Uísque falso era fabricado no bar

Por: Emerson Rodrigues

Três pessoas foram detidas no local por inspetores da Delegacia de Defraudações. O trio acabou sendo autuado.

Uísque de baixa qualidade, lacres de importação falsificados, cola, funis e garrafas vazias de várias marcas de bebidas alcoólicas importadas. Esses eram os produtos utilizados por três homens, presos na tarde de ontem, em uma pequena fábrica de falsificação de uísque, que funcionava nos fundos de um bar, no Centro da Capital.

O trio foi detido depois que inspetores da Delegacia de Defraudações e Falsificações (DDF), sob o comando do delegado Jaime Paula Pessoa Linhares, receberam denúncia de que o estabelecimento comercial, situado na Rua Pereira Filgueiras, estava sendo usado para a falsificação de bebidas alcoólicas.

Presos

A equipe da DDF, formada pelos inspetores Paulo Florentino, Carlos Dário e Fernando Nobre, foi ao local e localizou dezenas de vasilhames vazios e cerca de 40 garrafas já ´lacradas´ com cola e lacres falsificados. O proprietário do bar, identificado como Antônio Rodrigues dos Santos, 75, foi preso em flagrante, juntamente com Antônio Edivando Ferreira da Silva, 44; e Alexsandro de Oliveira Ferreira, 24.

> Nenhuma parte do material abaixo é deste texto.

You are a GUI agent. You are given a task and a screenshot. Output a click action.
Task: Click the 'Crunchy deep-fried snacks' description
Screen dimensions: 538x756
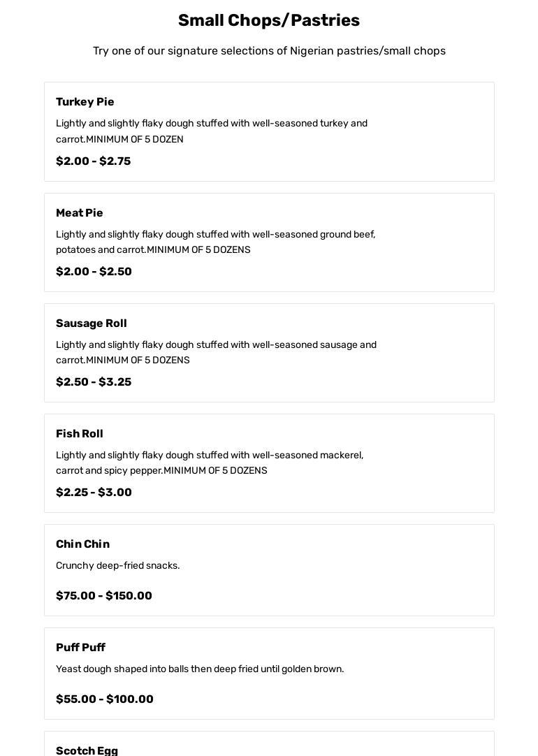coord(117,566)
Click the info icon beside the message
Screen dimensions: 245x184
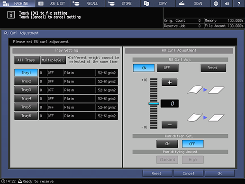pos(11,15)
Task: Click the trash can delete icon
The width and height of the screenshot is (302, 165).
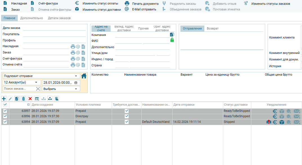Action: pos(24,99)
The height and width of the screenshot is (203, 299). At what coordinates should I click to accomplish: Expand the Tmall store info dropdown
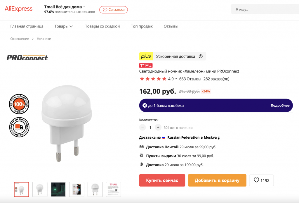pyautogui.click(x=84, y=7)
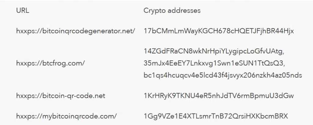
Task: Click address ending in U3dGw
Action: [x=219, y=96]
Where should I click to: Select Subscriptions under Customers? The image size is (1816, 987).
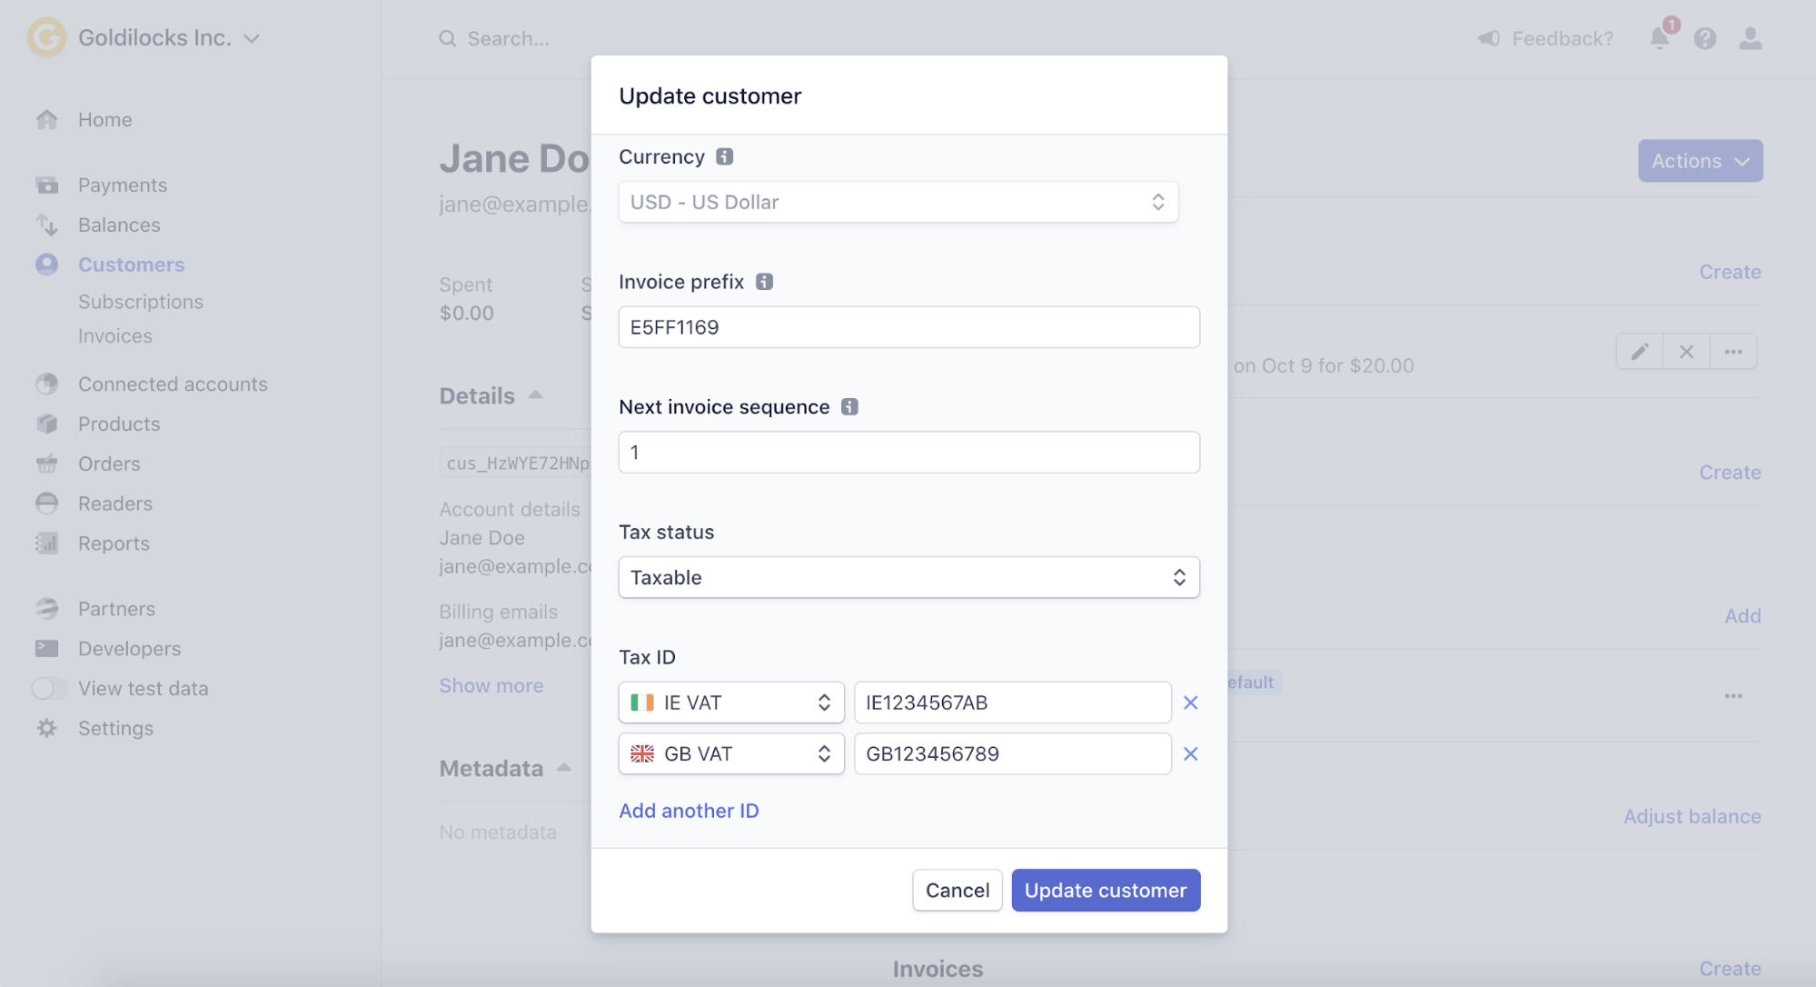point(141,301)
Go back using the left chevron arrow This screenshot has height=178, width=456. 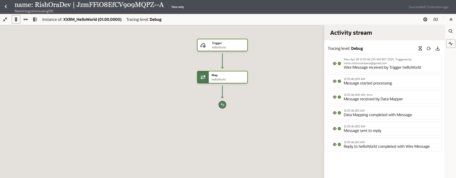[x=6, y=7]
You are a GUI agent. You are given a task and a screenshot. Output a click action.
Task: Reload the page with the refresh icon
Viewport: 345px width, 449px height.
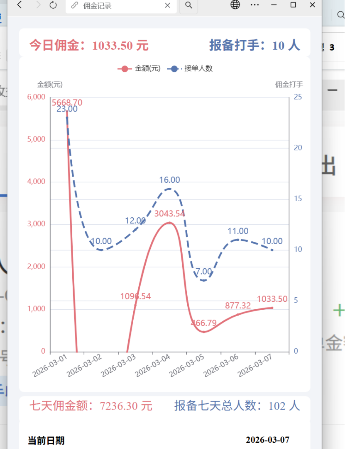tap(53, 5)
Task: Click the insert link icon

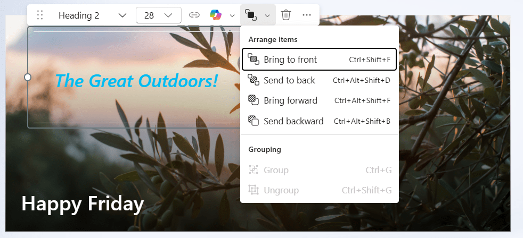Action: pyautogui.click(x=194, y=15)

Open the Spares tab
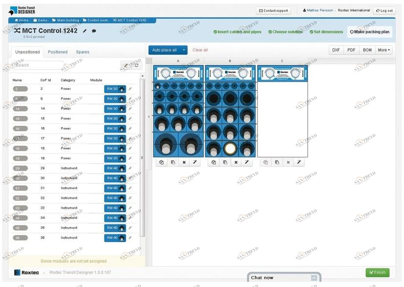coord(83,51)

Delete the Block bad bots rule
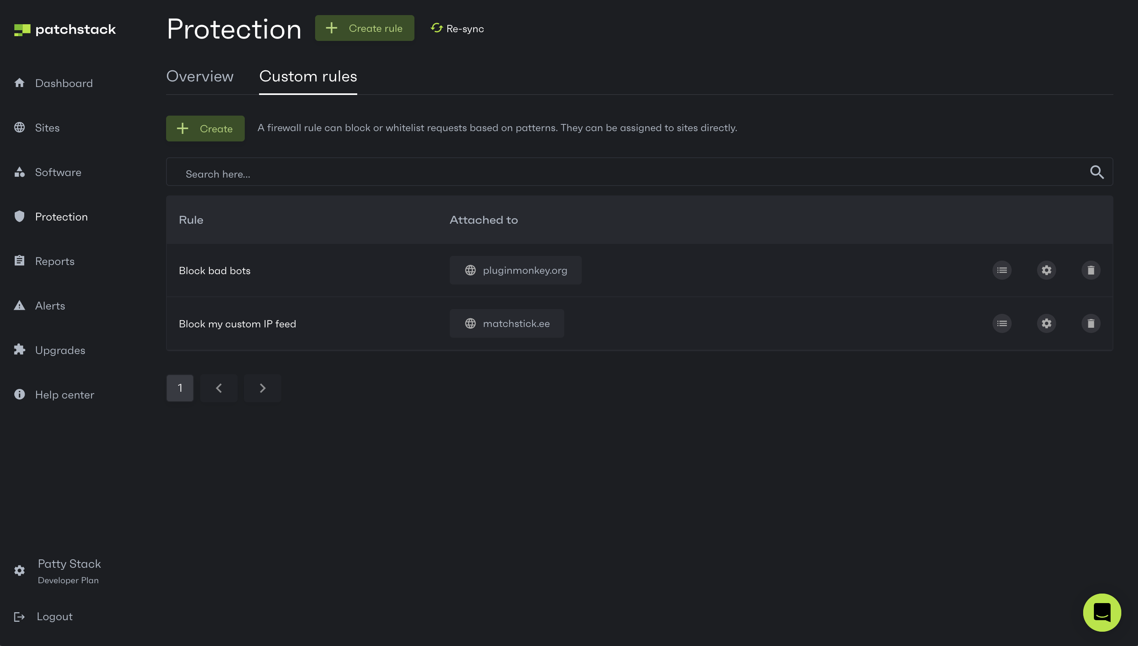[x=1091, y=270]
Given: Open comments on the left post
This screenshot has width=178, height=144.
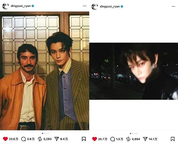Looking at the screenshot, I should pos(23,139).
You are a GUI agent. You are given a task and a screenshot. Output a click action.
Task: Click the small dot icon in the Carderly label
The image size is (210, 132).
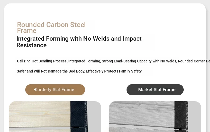(x=35, y=90)
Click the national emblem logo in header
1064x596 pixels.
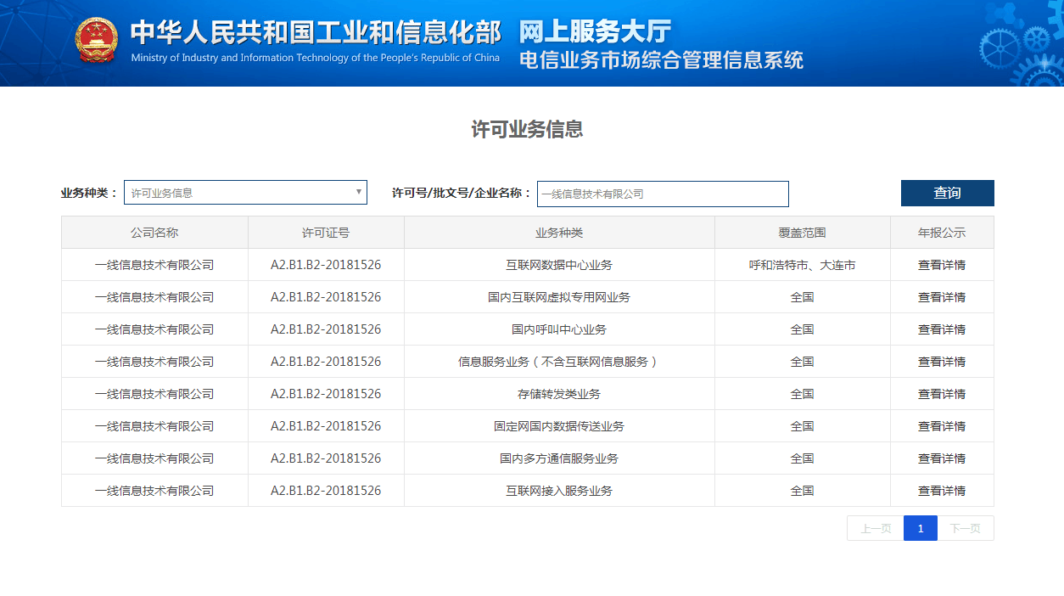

Segundo o titular da DDF, os dois últimos eram os responsáveis diretos pela falsificação. Um enchia as garrafas enquanto o outro colocava os ´lacres´. Os acusados disseram ao delegado que adquiriam os vasilhames de marcas famosas de uísque em barracas de praia. Em seguida, compravam bebidas alcoólicas de baixa qualidade por R$ 10,00 enchiam as garrafas e revendiam como se fossem originais até pelo triplo do preço.

O dono do ´Bar da Castanhola´ disse que não vendia as bebidas no estabelecimento, "apenas repassava para outras pessoas". Contudo, Linhares acredita que as bebidas eram revendidas no atacado e no varejo.

O trio foi autuado em flagrante por crime contra a saúde pública e falsificação de selos, delitos previstos nos artigos 272 e 293, respectivamente, do Código Penal Brasileiro (CPB), com penas de quatro a oito anos de prisão.